Architecture Professors Keith Mitnick and Claire Zimmerman have been named 2009-10 University of Michigan Institute for the Humanities Fellows. The Institute, founded in 1987, exists with the central function of forming an intellectual community of Faculty and Graduate Student Fellows who spend a year in residence pursuing their research and participating in a cross-disciplinary, non-public weekly seminar. The Michigan Faculty Fellows are chosen by a selection committee of three evaluators from outside the University of Michigan and the Institute’s Executive Committee.
During his fellowship, Keith Mitnick plans to engage in a research project entitled The Architecture of Unseen Things, which will use different forms of written and visual narratives to examine the role of architecture in defining accepted notions of the “normal” and the “everyday”. By overlaying a series of conflicting accounts and representations of a single contested locale, he will consider ways in which seemingly blank and banal buildings infer a false sense of neutrality upon the institutions they accommodate.

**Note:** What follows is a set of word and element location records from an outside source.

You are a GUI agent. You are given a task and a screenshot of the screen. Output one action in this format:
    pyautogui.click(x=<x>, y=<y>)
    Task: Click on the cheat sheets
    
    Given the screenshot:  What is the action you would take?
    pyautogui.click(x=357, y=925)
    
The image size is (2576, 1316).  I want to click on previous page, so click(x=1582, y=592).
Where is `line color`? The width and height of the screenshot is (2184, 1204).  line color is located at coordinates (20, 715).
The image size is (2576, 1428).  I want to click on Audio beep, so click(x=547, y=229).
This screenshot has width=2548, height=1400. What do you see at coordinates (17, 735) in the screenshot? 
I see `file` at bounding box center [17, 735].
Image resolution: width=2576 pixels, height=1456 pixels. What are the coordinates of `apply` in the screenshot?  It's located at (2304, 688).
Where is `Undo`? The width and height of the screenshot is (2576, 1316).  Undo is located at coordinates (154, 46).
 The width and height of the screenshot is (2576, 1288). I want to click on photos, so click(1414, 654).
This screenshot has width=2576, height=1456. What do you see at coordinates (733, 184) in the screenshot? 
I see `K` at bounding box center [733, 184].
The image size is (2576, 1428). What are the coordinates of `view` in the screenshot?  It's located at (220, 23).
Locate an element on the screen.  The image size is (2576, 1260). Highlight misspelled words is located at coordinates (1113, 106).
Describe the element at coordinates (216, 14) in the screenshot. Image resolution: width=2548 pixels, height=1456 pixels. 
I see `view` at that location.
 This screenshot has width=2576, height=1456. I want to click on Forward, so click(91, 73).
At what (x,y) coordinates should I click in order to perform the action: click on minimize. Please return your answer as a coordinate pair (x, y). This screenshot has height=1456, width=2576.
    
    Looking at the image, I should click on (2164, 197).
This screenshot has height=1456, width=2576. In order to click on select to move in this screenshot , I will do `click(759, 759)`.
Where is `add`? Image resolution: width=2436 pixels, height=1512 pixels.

Claire Zimmerman will continue writing a book entitled “Photographic Architecture” from Weimar to Cold War: The Case of Mies van der Rohe, which explores architectural representation in the twentieth century, focusing on the translation of information about space, material, and form into two-dimensional images. The book emphasizes the significant role played by photography in the historiography of modern architecture; it also studies the recursive effects of images, which began to alter building form in subtle but far-reaching ways in the post World War II period.